History of Railways
The history of railways started in the 1600s with ancient civilizations. Railroads greatly affected the growth of the United States of America.
1 – Starting in the 1600s, civilizations such as Greece and Egypt used horses to drive simple train cars. They drove these on rails that went only in two parallel directions.
2 – Railroads and trains began in Europe and although the actual creator of the steam engine is unclear; names such as Richard Trevithick, George Stephenson, Matthew Murray, and Thomas Savery are mentioned as possible inventors.
3 – In the United States, the first locomotives and most rails used were imported from England.
4 – In 1830, Peter Cooper created the first American steam-powered locomotive, called Tom Thumb.
5 – In 1830, the Baltimore and Ohio Railroad was the first railroad in the U.S.
6 – In England during the early 1800s, the cost of trade went down by 60-70% when shipping by rail. This more than likely influenced Americans to begin building railroads.
7 – 1850 marked the point when railway transportation became the most important factor in westward expansion. It brought economic, social, and even political change to the growing country.
8 – The Transcontinental Railroad was completed on May 10, 1869. This railroad is actually made up of two railroads, the Union Pacific and the Central Pacific.
9 – 50 million dollars in freight was shipped from east-to-west and west-to-east just within ten years of the completion of the Transcontinental Railroad.
10 – Today, many different types of trains are used. Some trains are used for commercial travel like subways, bullet trains, and distance trains. Others are used to transports goods, such as freight trains.
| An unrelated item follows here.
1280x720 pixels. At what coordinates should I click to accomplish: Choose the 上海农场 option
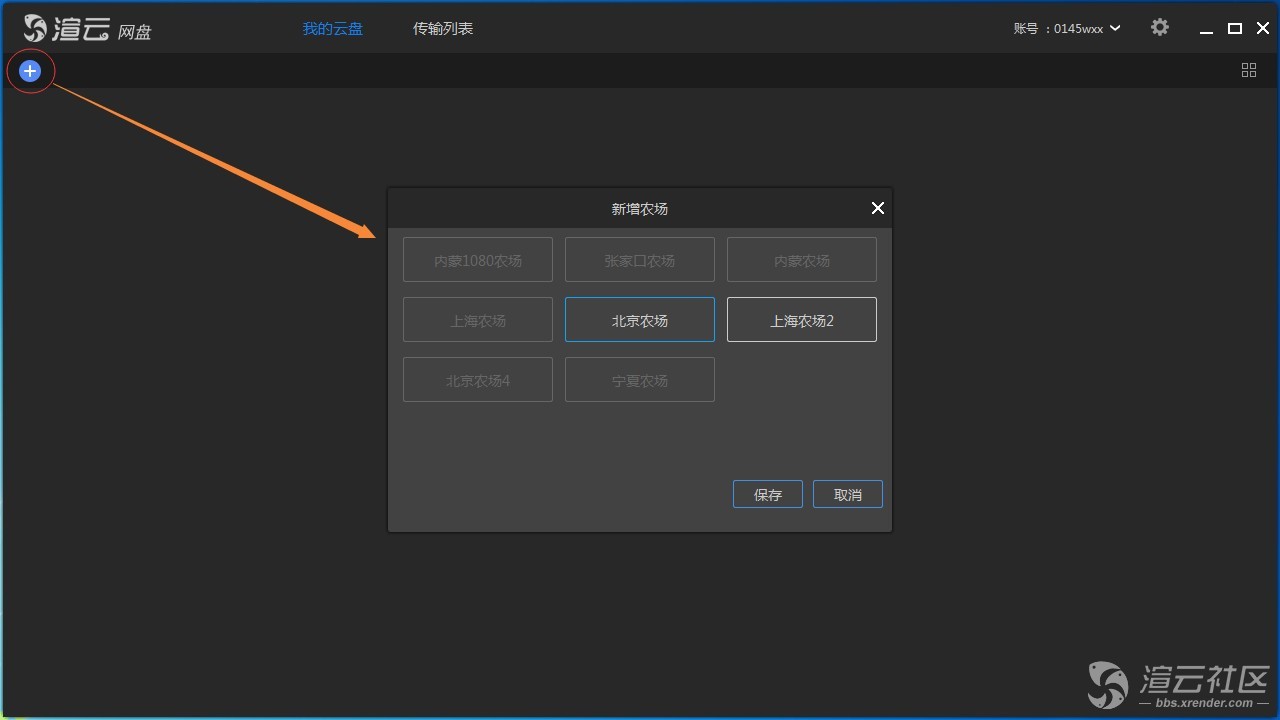click(x=478, y=320)
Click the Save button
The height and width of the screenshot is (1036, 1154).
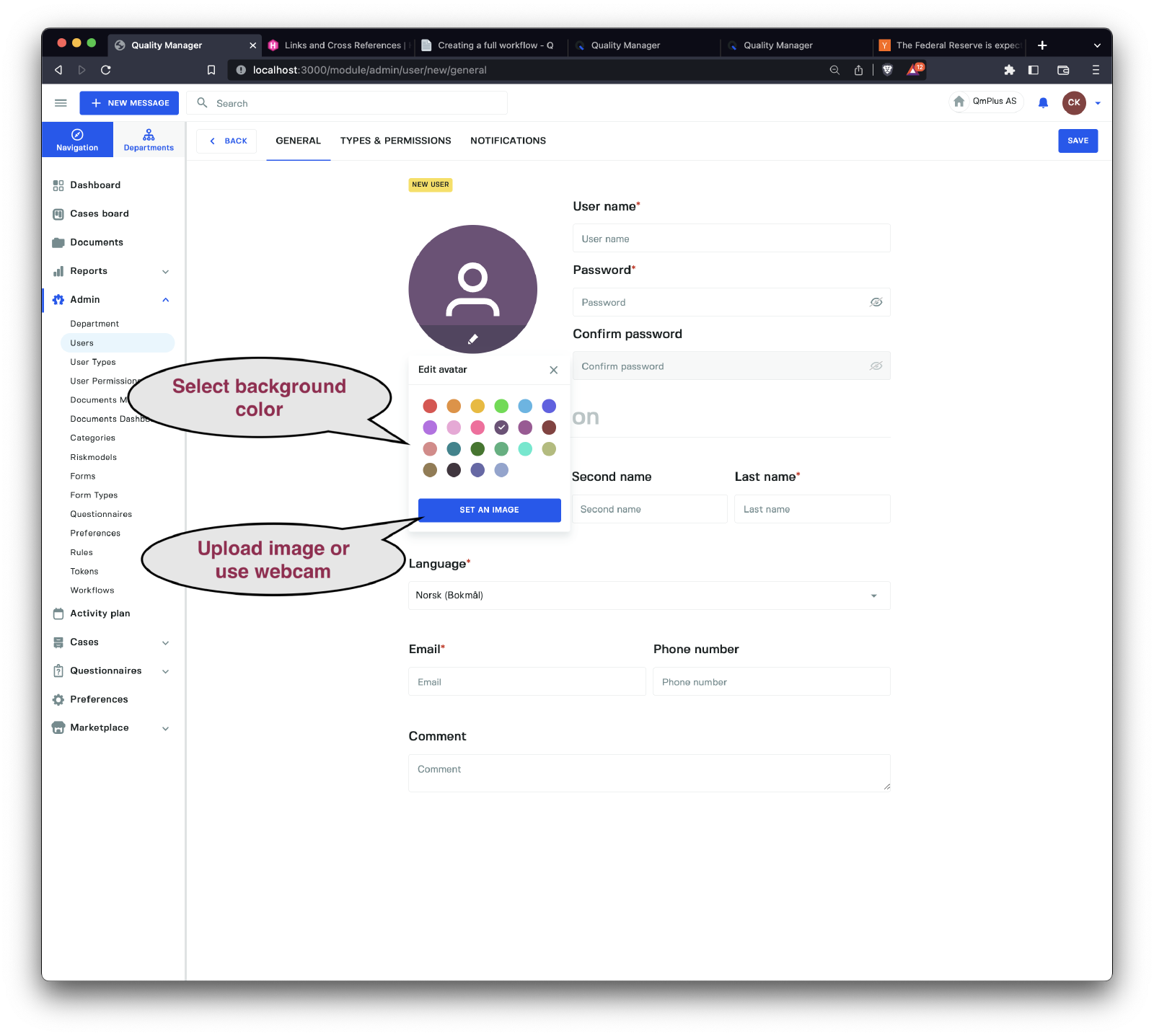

The history of railway transportation began in the 1600s. Subsequently, Europe created the first steam locomotive and the more modern version of trains began. Later, the United States began to use rails and trains, although they were imported from England. Eventually, railways went across the United States. This unified and strengthened the growing country. The country we live in today may have never been a world superpower if it was not for rail transportation.